Alasan lain adalah kedekatan geografis antara Burma dan India. Jepang berharap kehadiran jalur kereta api ini akan mempemudah rencana mereka dalam merebut wilayah Assam di India.

Pembangunan jalur kereta api ini memakan waktu selama 16 bulan, dimulai sejak Juni 1942. Percepatan pengerjaan jalur berpengaruh kepada para pekerja yang harus bekerja lebih lama setiap hari, sehingga kurang mendapatkan istirahat.

Para pekerja direkrut dari daerah-daerah yang dikuasai Jepang di Asia Tenggara. Mereka berstatus sebagai tawanan perang atau tenaga wajib militer dari kalangan sipil.

Menurut P. Chandrasekaran, Ketua The Death Railway Interest Group (DRIG), terdapat 270.000 tenaga kerja Asia yang berasal dari Burma, Thailand, Indochina, Malaya, dan Indonesia.

"Jumlah mereka jauh lebih banyak daripada tawanan perang, dan penderitaan mereka tidak berkurang, bahkan lebih buruk," ujar Chandrasekaran, seperti dikutip Malaysia Today.
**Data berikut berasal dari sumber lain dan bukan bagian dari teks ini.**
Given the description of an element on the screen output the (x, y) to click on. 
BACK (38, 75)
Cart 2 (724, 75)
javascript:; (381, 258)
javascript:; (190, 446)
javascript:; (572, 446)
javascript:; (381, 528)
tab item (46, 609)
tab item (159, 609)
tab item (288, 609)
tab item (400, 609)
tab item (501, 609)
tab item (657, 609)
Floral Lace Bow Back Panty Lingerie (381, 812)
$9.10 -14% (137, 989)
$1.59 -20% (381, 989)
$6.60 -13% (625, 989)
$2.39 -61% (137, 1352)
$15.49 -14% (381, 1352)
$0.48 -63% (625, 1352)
Mereka bekerja dalam kondisi yang jauh dari ideal. Selain kekurangan istirahat, mereka juga mendapatkan makanan dan minuman yang sangat tidak layak konsumsi. Kondisi badan yang lemah membuat para pekerja mudah terserang penyakit seperti disentri, diare, kolera, dan malaria yang berujung pada kematian.

Pembangunan jalur kereta api ini melalui kawasan yang cukup sulit untuk dilewati, seperti hutan lebat tempat nyamuk-nyamuk bersarang, sungai, lembah, dan dinding bukit yang curam.

Di tengah kawasan yang memiliki curah hujan yang cukup tinggi, para pekerja membangun sekitar 688 jembatan di atas sungai dan lembah. Mereka juga memotong gunung dan perbukitan supaya bisa dilewati jalur kereta.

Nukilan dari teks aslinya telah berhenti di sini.